Aquí el atletismo no le interesa a nadie. El campeonato se organiza en este rincón del desierto de Arabia por la corrupción dentro de la Federación Internacional IAAF y la ambición del riquísimo Gobierno de Qatar por comprar todos los cuadros comprables, todos los rascacielos comprables, todos los deportes comprables. Pero ya está. Quien gane o quien pierda es intrascendente.
Sobre los cañones de aire acondicionado que mantienen el estadio a unos 22 o 23 grados, una docena de guardias de seguridad rodean a un grupo de aficionados etíopes y un voluntario asegura que éstos forman parte del ejército de trabajadores de la construcción que están levantando edificios en Doha día y noche, día y noche, día y noche. «Han llegado en autobuses, han sido invitados a venir al Mundial«, asegura.
Y así debe ser porque, más allá de los registros situados en carpas exteriores con refrigeración al máximo, los controles de entrada son realmente mínimos –unos señores en sillas de plástico– y sin tickets se puede pasar perfectamente. De hecho, aunque cuestan 30 euros el acceso –en internet, pues en el estadio no se ven taquillas abiertas-, sólo se han vendido 50.000 entre todas las sesiones del campeonato. Hablamos de un estadio con capacidad para 45.000 espectadores, así que la cuenta es fácil: a las 10 sesiones programadas podrían ir 450.000 personas más o menos, de modo que esos 50.000 billetes vendidos son poco más del 10%. El sábado, en la final de los 100 metros, el gran momento mediático del campeonato que llevó a contratar un caro equipo para la presentación de los atletas, sólo había unas 8000 personas y éstas, además, al ser el domingo laborable, huyeron mientras el ganador celebraba su victoria.

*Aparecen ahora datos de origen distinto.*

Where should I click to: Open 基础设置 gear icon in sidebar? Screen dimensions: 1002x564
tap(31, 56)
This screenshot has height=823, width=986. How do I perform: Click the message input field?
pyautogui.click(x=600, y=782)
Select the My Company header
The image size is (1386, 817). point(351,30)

En todo momento, unas grandes lonas cubren el segundo y tercer anfiteatro del recinto y, en el primero, los huecos se trampean con animosos etíopes, los miembros de las distintas delegaciones –entrenadores, médicos, atletas que ya han competido, etc– y, como mucho, unos pocos trabajadores europeos que residen en Qatar: profesores de colegios privados como el SEK, personal del riquísimo Hospital Aspetar o pilotos de Qatar Airways. «¿Le apetece un café?«, suelen preguntar los empleados, desocupados, de los puestos del interior del estadio, que también ofrecen bocadillos a 10 euros.

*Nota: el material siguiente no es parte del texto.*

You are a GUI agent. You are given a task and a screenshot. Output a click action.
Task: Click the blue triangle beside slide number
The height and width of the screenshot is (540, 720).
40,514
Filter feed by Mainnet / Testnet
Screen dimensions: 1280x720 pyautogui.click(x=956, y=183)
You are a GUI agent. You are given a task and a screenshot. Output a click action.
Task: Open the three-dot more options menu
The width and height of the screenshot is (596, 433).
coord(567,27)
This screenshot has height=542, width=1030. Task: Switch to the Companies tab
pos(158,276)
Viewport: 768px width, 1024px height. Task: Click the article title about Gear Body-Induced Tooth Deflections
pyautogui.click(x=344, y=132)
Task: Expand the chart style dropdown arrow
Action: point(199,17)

«La sensación es un poco rara, hay muy poco ambiente«, comentaba Eusebio Cáceres tras una final de longitud a la que nadie atendía. Para que alguien aplauda en los concursos en el estadio, las pantallas deben reclamarlo, si no, silencio… El escenario es triste, aunque peores son las carreras extremas de madrugada en el paseo marítimo, el Corniche, donde nunca hay ni un alma. Quedó demostrado el viernes noche durante el maratón femenino, con un calor y humedad dantesco, y es que el desierto no es lugar para vivir ni menos para correr por mucho que las exportaciones de petróleo y gas hayan conseguido todo el dinero del mundo. Aquí residen unos 313.000 qataríes con privilegios –empleo en las empresas del Gobierno, excelentes sueldos y cero impuestos-, unos pocos europeos y dos millones de obreros, en su mayoría indios, nepalíes o bangladeíes. No hay más.